Previous discussions of the alignment and unique identification of properties across the GIS and Land Titles clusters, for Powell Street, settled on the use of Block, Lot and Plan. However, looking at the actual data in the Properties table, it's clear that Block is rarely present, and the descriptor information is spread out across eleven fields, with different properties using their own idiosyncratic combinations of those fields. Obviously what worked for Powell Street will be hopeless here.
Since we're right at the beginning of the process, I'd really like to get a system set up so that both clusters are using the same identifiers. There are three possibilities that I see:
- Whenever the GIS folks are mapping a property, they look at the Land Titles database to find that record, and use the id field (the numeric identifier at the far left of the table) as their identifier. This id is guaranteed to be unique, and is never repeated (so if a property is deleted, its id is never re-used, it's retired by the database).
- ADVANTAGES: We're all on the same page, and uniqueness involves no fancy calculation or combination of fields.
- DISADVANTAGES: The GIS folks won't be able to assign an id to their property shapes until the Land Title folks happen to have entered that property in the db.
- We devise some ugly conditional combination of the eleven fields constituting the descriptor, and agree to use that. We're already doing something like that in order to make it possible for our folks to select the correct property when assigning properties to titles.
- ADVANTAGES: It would be to some extent human-readable (i.e. you could figure out what it means by looking at it).
- DISADVANTAGES: It would be long, and it would be very variable, depending on what fields are filled in. Also, there's no guarantee it would actually be unique; the Land Titles folks would have to notice duplication in the drop-down lists they use, and fix it by adding an additional descriptor (we've just worked out a protocol for this).
- The GIS folks themselves devise unique identifiers for their shapes, based on an algorithm of their own, and then periodically one member of each team works through the properties in the database and adds the GIS identifier for each property to a new field in the Properties table.

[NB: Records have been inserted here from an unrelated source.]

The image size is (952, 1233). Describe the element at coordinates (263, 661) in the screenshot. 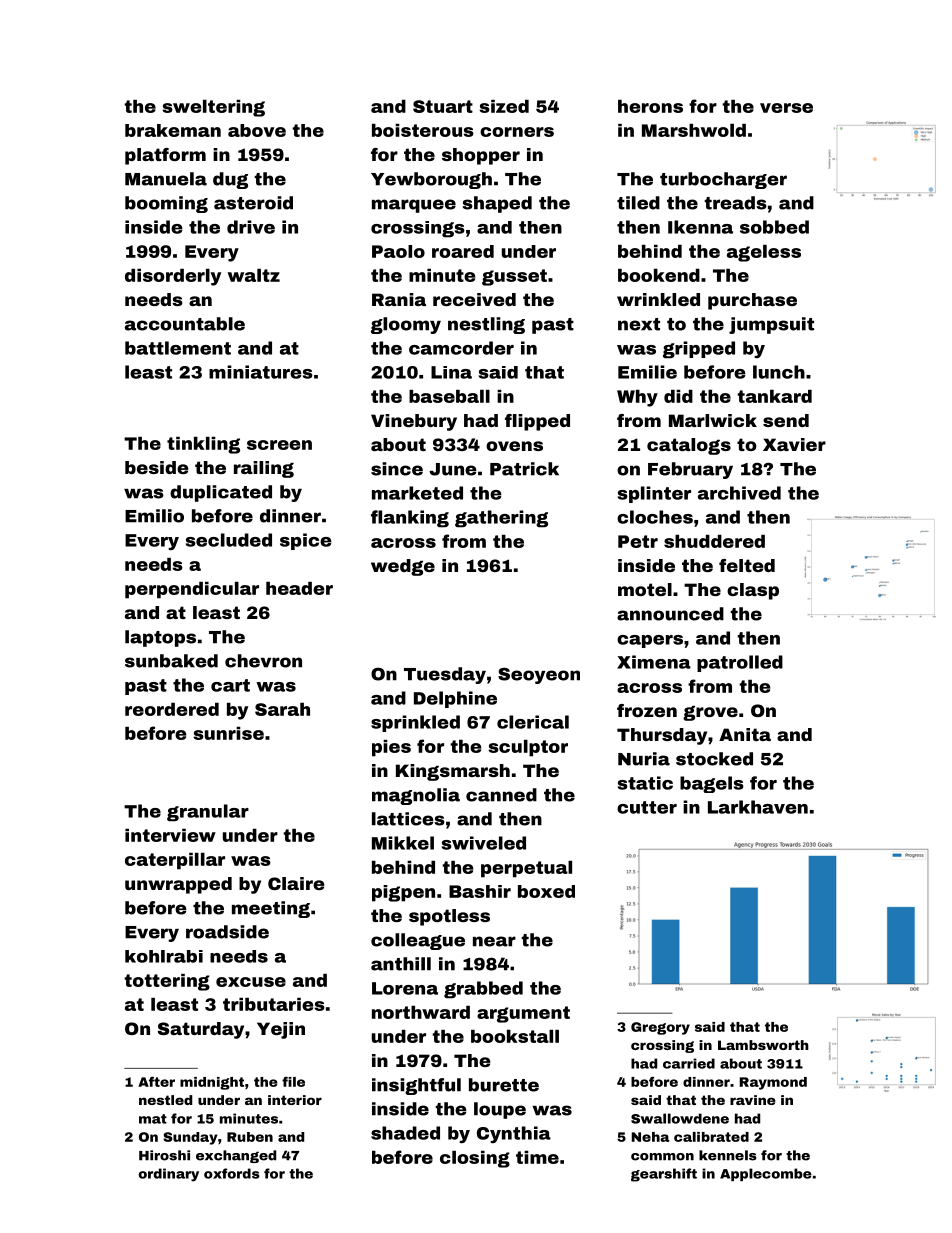

I see `chevron` at that location.
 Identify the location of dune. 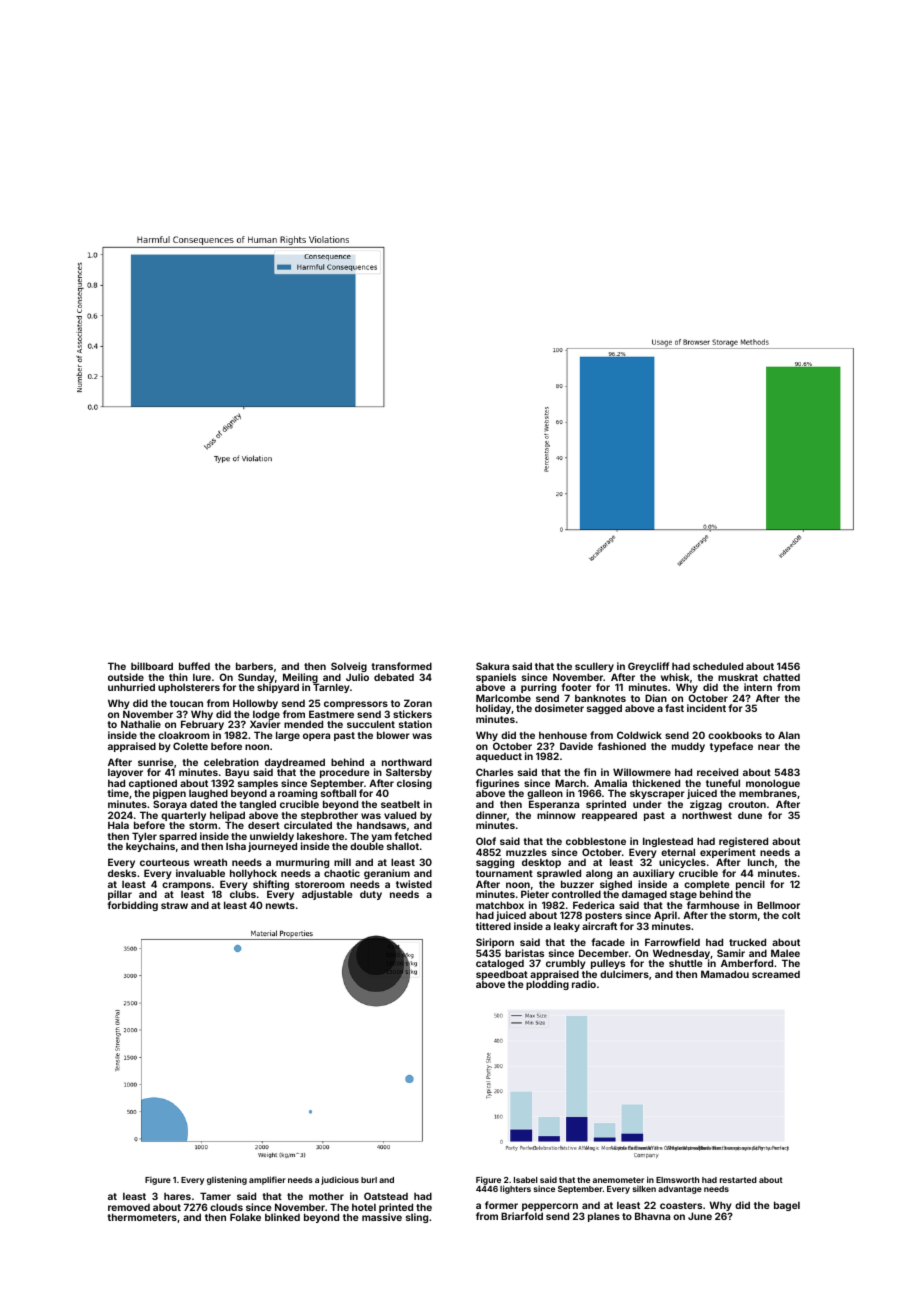
(750, 815).
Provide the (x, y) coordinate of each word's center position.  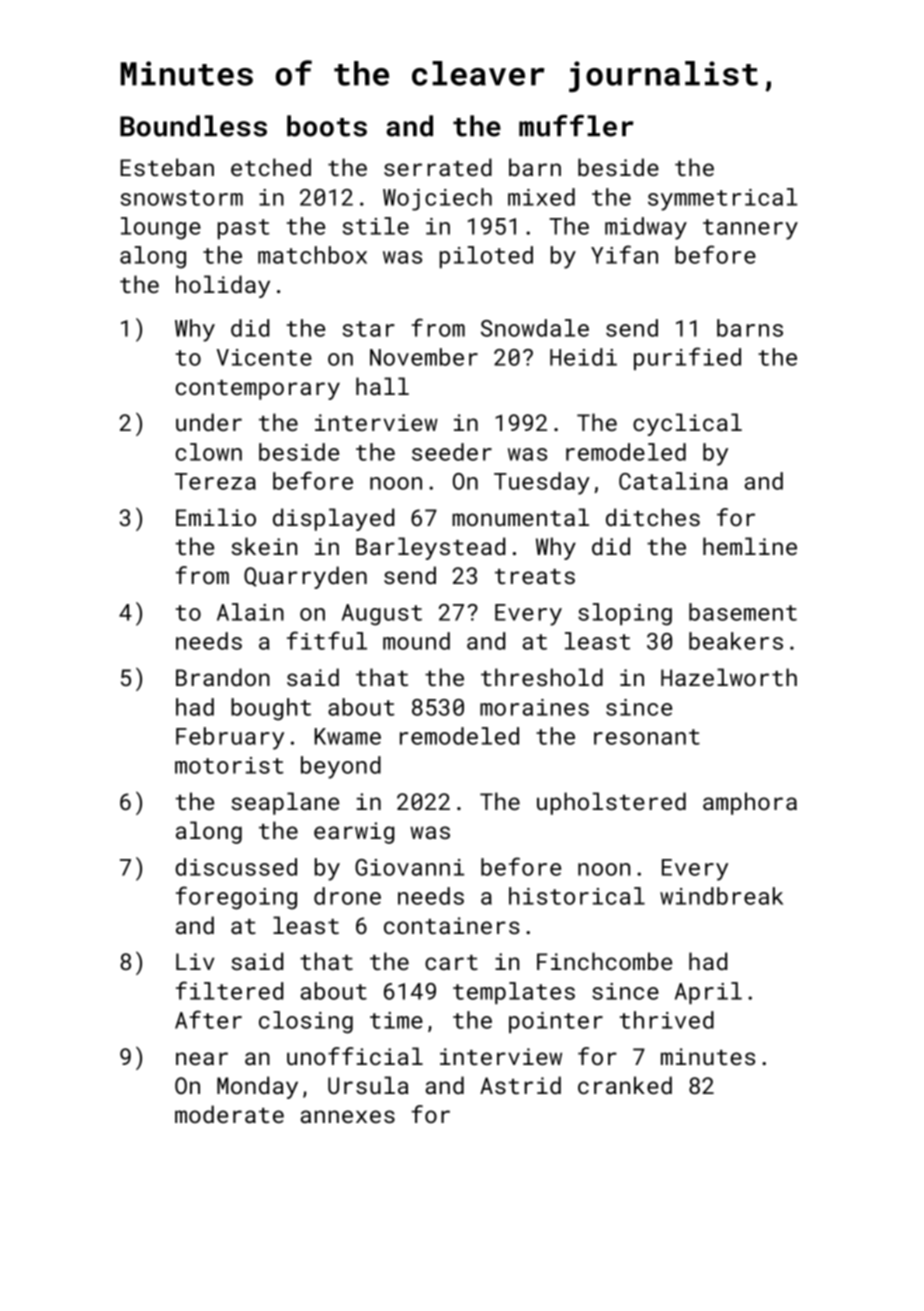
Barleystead (430, 548)
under (209, 422)
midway (646, 228)
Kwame (348, 736)
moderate (229, 1114)
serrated (438, 167)
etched (271, 167)
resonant (647, 737)
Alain (250, 612)
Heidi (583, 357)
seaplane (285, 803)
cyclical (687, 424)
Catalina (673, 481)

- ADVANTAGES: GIS can proceed in generating their own ids without looking at the Land Titles data. Having people from the two teams work together periodically might be good for integration as a whole.
- DISADVANTAGES: Potential for id duplication, since the database is not policing uniqueness of id; requirement for periodic collaboration might be onerous and take some setting up, so it might be neglected and the alignment between datasets fall behind.
I'm rather in favour of #1. Waiting to hear back from everyone after laying out these options.
I amended the script described here to add an identical dump of the new Maple Ridge database, and tested processing of it into more usable versions of XML. Everything works fine except that the property descriptions do not naturally convert themselves to the Block_Lot format we've been using up to now; most don't have block or lot descriptors. We'll need to figure out an alternative, and we should probably do that with the GIS folks involved.
I had neglected to add one new feature requested by the RAs: a more detailed auto-generated desc field for the lawyers table. Took advantage of this to test the live-to-dev script to copy data over, implemented and tested in the dev db, and then ported to live. Also regenerated all the existing descs manually.
Per JSR, based on the table here, I calculated the new conversion rates for each year to 2016 values (divide the Jan 1 CPI for 2016 by the CPI for the target year) and built the results into the build process. The old 2014 modules are still there, but the build process should now use the 2016 modules and produce a file which is named for 2016.